Move durable state out of chat
Files, plans, issues, PR descriptions, and project notes are better places for durable project state. The chat should carry the current step, not the whole project archive. For large work, split tasks into subagents, cron jobs, kanban tasks, or fresh sessions. Each worker should carry the context it needs, not the entire history of the parent chat.
Keep Hermes updated
Compression has had multiple reliability fixes. The public repository includes fixes or reports involving preflight compression budgets, compression interruptions, compression timeout defaults, Telegram topic bindings after session splits, OAuth failures, and context-window detection. If you run very long tasks, updating Hermes is part of the fix.
Do not simply disable compression
Turning compression off may make the next message feel faster, but it removes a safety mechanism. After that, the session can hit the model's context limit directly. The failure mode then becomes worse: provider errors, degraded answers, lost tool calls, or the agent forgetting important recent work. Compression is the guardrail. The problem is that your session is large enough, and your compression path slow enough, that the guardrail has become visible.

▶ _Work to complete_:
(a) List every place the guidance on long Hermes sessions names as better for durable project state than the chat.
(b) Write the next part of the guidance on long Hermes sessions, picking up after its final sentence.
The material has no connection to the guidance on long Hermes sessions.

▶ _Raw data_:
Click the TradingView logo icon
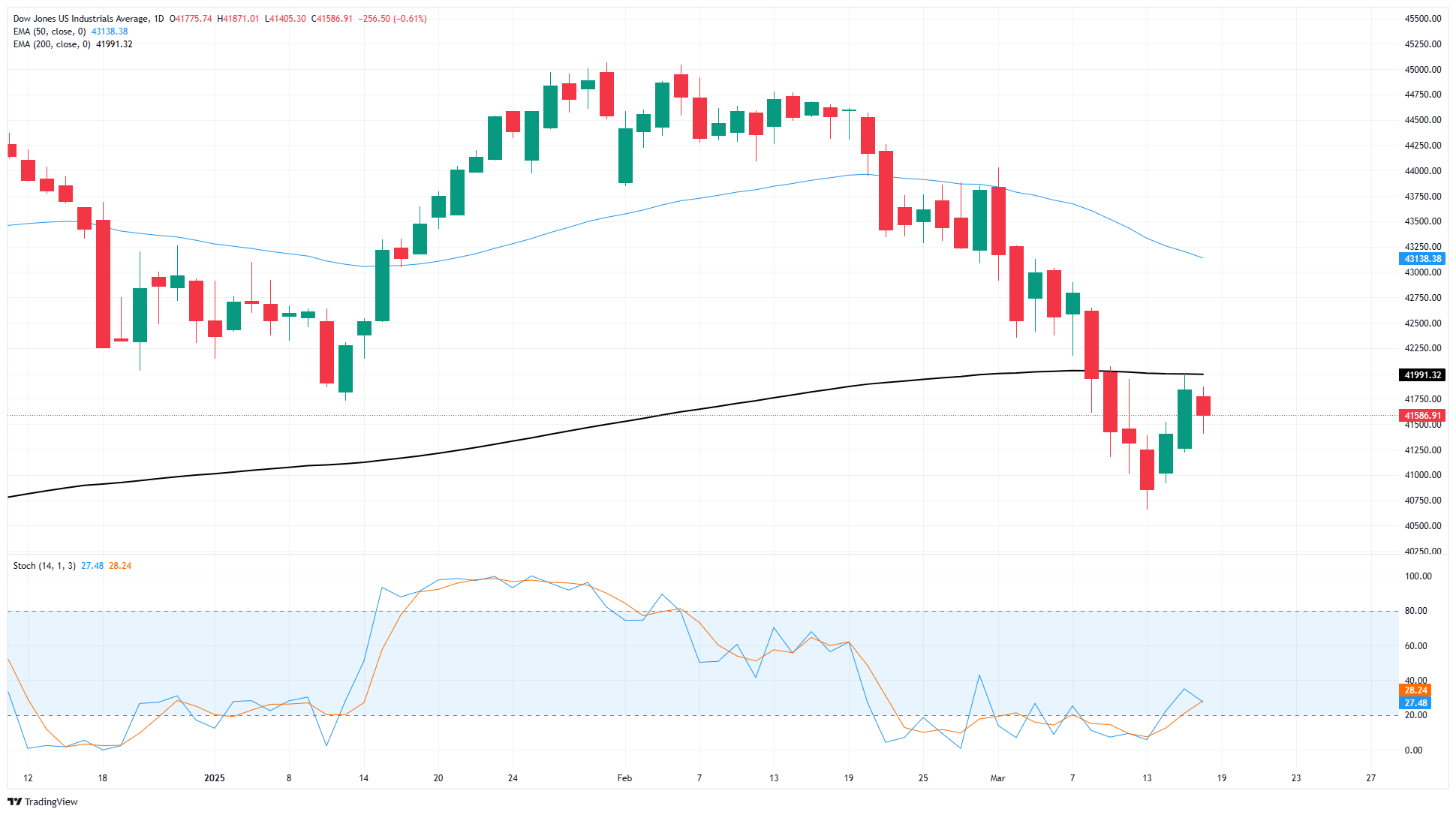click(x=14, y=801)
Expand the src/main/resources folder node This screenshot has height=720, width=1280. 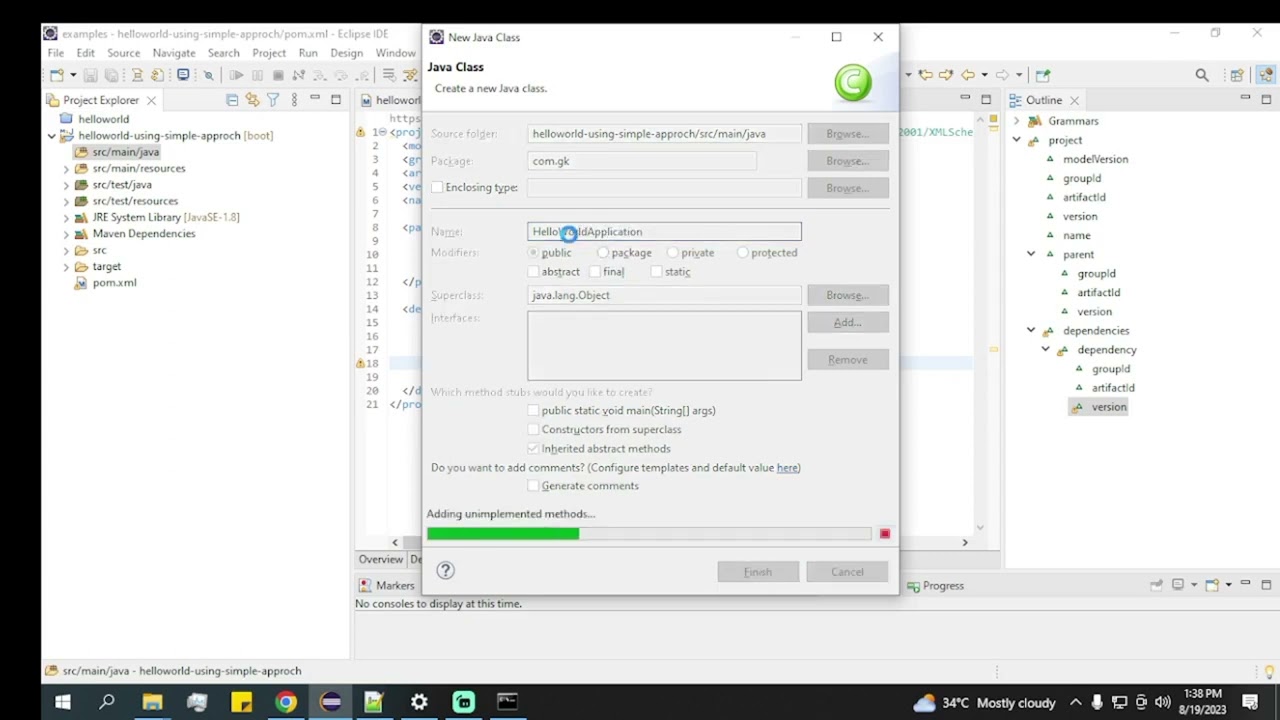[66, 169]
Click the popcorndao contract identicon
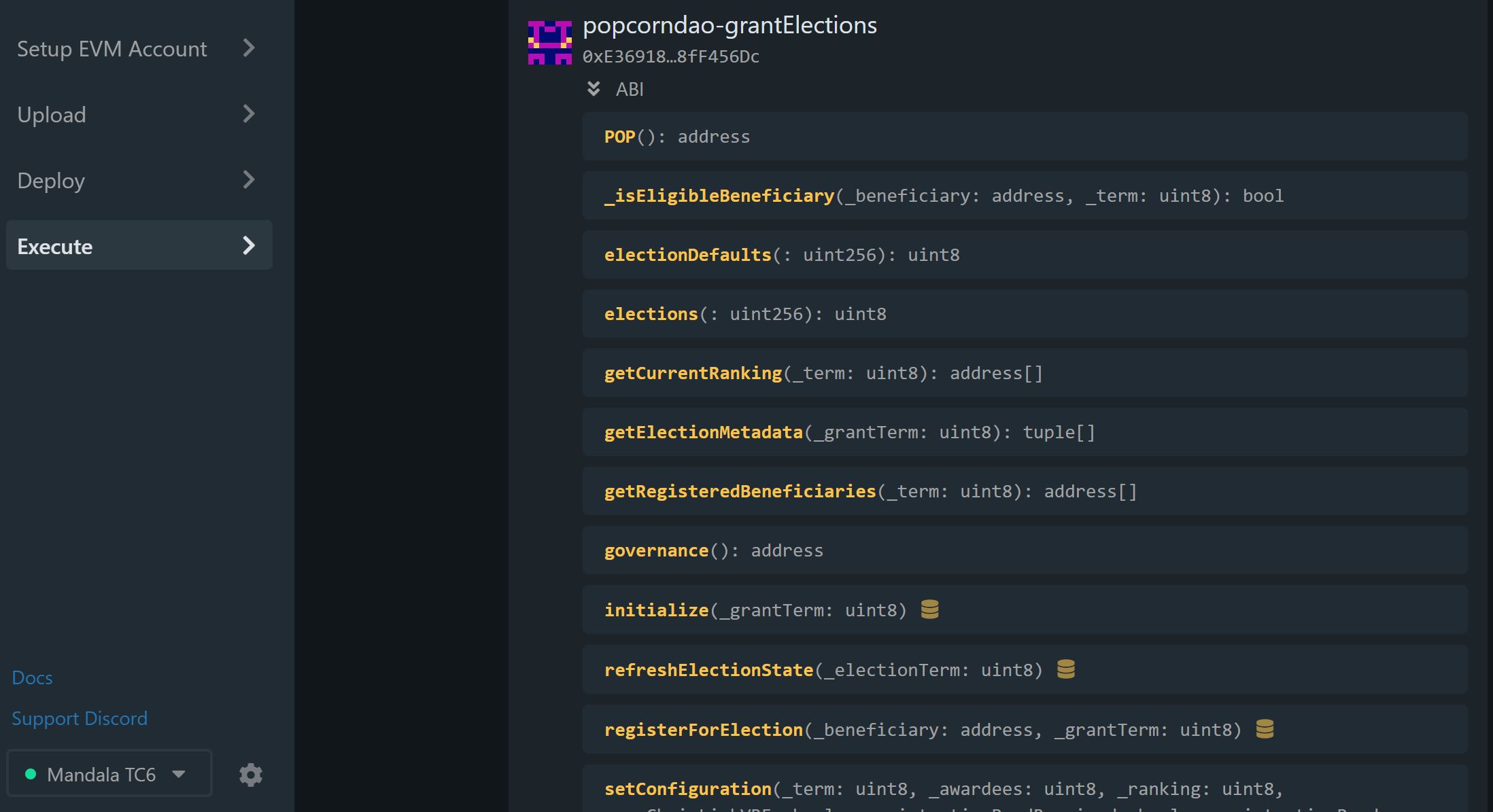 pyautogui.click(x=550, y=43)
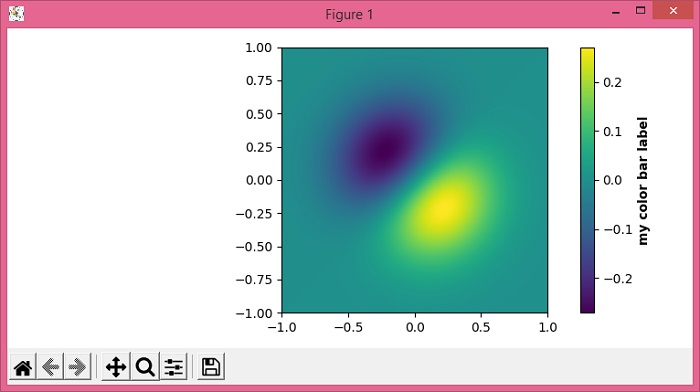The height and width of the screenshot is (392, 700).
Task: Minimize the Figure 1 window
Action: click(616, 12)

▶ _Answers to the exercises_:
(a) Files, plans, issues, PR descriptions, project notes

(b)
What changes after you fix it
Persistent memory is not erased by normal context compression. USER profile, MEMORY, skills, files on disk, code repositories, cron jobs, and kanban boards are separate systems. Compression changes the active message list that gets sent to the model, not your whole Hermes installation.
The tradeoff is in the active conversation. Older middle turns are replaced by a summary. Recent messages remain. The first few messages remain. Fine-grained details that were never written to a file or memory may not survive word for word. Hermes also rotates or creates a new session id when compression rewrites the transcript, while the old transcript remains stored and searchable.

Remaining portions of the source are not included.